## Task instructions:
A. According to the wave energy passage, what share of global energy demand could ocean waves fulfill?
B. From the wave energy passage, write out the stretch from "Appropriate control system" through "of WEC technology.".

## Selected passage:
---+---

Moment-based nonlinear energy-maximising optimal control of wave energy systems to secure a renewable future

Ocean waves have an enormous potential, capable of fulfilling 20% of the global energy demand, making a decisive contribution towards a low-carbon energy society, addressing number 7 (affordable and clean energy), 11 (sustainable cities and communities), and 13 (climate action) of the United Nation Development Goals. As a matter of fact, to achieve the 2030 Climate & Energy Framework and the Roadmap 2050 targets, the European Union (EU) highly encourages development of the ocean renewable energy field, which can potentially mitigate EU dependence on fossil fuels, directly contributing to Europe’s decarbonisation goals by 2030 and 2050. Despite being a vast resource, wave energy converters (WECs) have not yet been successfully commercialised. The lack of proliferation of wave energy can be attributed to its current levelised cost of energy (LCoE), which is currently substantially higher than other renewable energy sources.

Appropriate control system technology can impact WEC design and operation, by maximising energy extraction from waves, and optimising energy conversion in the system. In particular, the central problem in WEC control is to find a technically feasible way to ‘act’ on the device so that energy absorption from waves is maximised while minimising the risk of component damage. It is already clear that control technology can enhance WECs performance in a wide range of ocean conditions, substantially reducing the LCoE. In other words, the design of appropriate control technology, together with an economy of scale facilitated through array configurations, constitute key stepping-stones towards successful commercialisation of WEC technology.

---+---

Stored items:
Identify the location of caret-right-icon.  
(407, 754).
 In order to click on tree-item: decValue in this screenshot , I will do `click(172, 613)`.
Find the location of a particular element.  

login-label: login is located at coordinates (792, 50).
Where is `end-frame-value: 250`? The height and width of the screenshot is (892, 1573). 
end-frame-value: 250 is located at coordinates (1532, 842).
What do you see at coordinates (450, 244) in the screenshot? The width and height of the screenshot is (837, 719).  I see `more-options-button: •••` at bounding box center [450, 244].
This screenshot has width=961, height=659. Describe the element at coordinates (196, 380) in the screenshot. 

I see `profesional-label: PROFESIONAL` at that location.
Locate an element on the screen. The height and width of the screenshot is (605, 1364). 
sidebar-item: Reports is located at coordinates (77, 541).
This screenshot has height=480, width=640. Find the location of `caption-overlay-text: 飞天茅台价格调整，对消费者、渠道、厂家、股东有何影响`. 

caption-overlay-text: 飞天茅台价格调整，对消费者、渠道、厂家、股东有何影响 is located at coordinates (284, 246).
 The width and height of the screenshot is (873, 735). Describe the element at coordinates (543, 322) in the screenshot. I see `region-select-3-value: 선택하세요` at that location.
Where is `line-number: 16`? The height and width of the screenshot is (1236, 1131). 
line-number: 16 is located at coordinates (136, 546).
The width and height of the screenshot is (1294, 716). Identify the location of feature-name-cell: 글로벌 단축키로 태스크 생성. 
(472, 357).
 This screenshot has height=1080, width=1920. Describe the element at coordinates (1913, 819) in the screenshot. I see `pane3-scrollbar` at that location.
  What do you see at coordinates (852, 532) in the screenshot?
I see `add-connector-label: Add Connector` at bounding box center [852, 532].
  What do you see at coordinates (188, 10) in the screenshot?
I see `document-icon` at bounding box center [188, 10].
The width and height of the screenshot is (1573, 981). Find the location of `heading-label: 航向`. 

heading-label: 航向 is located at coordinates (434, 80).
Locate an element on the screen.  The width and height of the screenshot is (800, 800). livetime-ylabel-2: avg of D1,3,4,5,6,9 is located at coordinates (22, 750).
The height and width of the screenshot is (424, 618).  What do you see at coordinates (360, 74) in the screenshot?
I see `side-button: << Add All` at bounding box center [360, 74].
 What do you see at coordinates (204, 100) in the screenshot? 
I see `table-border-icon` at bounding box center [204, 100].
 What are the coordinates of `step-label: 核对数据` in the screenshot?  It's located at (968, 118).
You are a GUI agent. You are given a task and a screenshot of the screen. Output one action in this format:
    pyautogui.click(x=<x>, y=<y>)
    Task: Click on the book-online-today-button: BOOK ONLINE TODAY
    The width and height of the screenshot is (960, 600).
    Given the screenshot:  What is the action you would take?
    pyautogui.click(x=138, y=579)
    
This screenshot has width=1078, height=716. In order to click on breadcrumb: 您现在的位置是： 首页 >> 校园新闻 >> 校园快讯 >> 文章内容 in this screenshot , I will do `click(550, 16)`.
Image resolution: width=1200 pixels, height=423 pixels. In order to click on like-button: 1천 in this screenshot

---+---

## Activity answers:
A. 20%

B.
Appropriate control system technology can impact WEC design and operation, by maximising energy extraction from waves, and optimising energy conversion in the system. In particular, the central problem in WEC control is to find a technically feasible way to ‘act’ on the device so that energy absorption from waves is maximised while minimising the risk of component damage. It is already clear that control technology can enhance WECs performance in a wide range of ocean conditions, substantially reducing the LCoE. In other words, the design of appropriate control technology, together with an economy of scale facilitated through array configurations, constitute key stepping-stones towards successful commercialisation of WEC technology.